И вот в чём уверенность моя: сон вещий, пророчество его угадываю в том, что сбудется мечта кладоискателя – и рано или поздно отыщу я мифическую страну Биармию, – я уж и к богу их, биармаландцев, за позволением обратился, но молчит пока Йомали, не подаёт мне знак, видно, кару ещё за кощунство моё не обдумал, – затем покончу с археологией, как с полевой, так и с кабинетной, – таков мой залог для Йомали – от всех забот житейских отстранюсь, куплю саксофон и стану к душе его золотой или серебряной подъезжать, обольщу, обласкаю, обманом возьму, но умысел исполню, а уж, душой овладев, и приневолю – заставлю её пропеть мелодию, похожую на ту кошку, которая явилась ко мне во сне. Как я и говорил, масти эта кошка чёрной, ость с искрой, а цвет её глаз… но это уже смешно…»

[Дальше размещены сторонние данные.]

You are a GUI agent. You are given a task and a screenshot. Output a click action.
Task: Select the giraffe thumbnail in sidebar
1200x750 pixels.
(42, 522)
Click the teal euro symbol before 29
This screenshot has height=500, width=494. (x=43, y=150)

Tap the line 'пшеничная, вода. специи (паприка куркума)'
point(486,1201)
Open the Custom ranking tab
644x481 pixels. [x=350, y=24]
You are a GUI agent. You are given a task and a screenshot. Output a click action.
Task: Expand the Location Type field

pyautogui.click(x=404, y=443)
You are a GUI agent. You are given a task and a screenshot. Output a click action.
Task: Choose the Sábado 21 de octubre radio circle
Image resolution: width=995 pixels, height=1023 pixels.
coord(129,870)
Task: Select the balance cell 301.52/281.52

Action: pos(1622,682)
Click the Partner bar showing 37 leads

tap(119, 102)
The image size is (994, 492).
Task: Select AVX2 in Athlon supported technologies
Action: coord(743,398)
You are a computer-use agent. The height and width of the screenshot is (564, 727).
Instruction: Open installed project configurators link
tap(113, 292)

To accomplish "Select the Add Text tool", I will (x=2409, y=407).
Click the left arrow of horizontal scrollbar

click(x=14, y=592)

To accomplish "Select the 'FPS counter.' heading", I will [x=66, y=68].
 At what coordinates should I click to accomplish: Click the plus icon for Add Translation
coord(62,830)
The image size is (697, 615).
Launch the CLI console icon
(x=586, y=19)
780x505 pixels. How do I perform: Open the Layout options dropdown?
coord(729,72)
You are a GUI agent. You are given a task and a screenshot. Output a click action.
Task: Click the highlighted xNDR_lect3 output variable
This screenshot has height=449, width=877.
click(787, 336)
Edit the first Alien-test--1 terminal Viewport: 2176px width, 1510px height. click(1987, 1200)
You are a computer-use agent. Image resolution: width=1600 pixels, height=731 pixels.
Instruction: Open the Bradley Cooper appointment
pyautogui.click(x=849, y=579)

И там, во дворе-колодце, шум фабрики заслонив, кто-то гулко захохотал.
«Этим, пожалуй, и закончу, – подумал Иван. – Но это уже сюда…» – другую взял тетрадь, открыл её и записал:
«Во дворе засмеялись. Смех знакомый – встречай гостей. Крикнут: “Валя!” – значит, ко мне. Пятый этаж – кому не лень без лифта тащиться впустую: войдут во двор, пролают – ночь-полночь – махну им рукой в окно, тогда уж и поднимутся. А “Валя” – это для жильцов, чтобы, разбуженные, проклинали не меня, Ваню, а какую-то там Валю. Дом наш конспиративный, с табличкой мраморной, с гвоздиками на ней, тут по традиции…»
Однако:
– Ва-ля!
I
Иван взял свитер, сказал:
– Пока, – вышел из комнаты, затем – из квартиры, ни той, ни другой дверью не хлопнув, спустился, залез рукой в почтовый ящик и вынул оттуда письмо.
«Город Ленинград, Набережная речки Карповки, номер дома 25, квартира номер 25, Несмелову Ивану Орестовичу, студенту».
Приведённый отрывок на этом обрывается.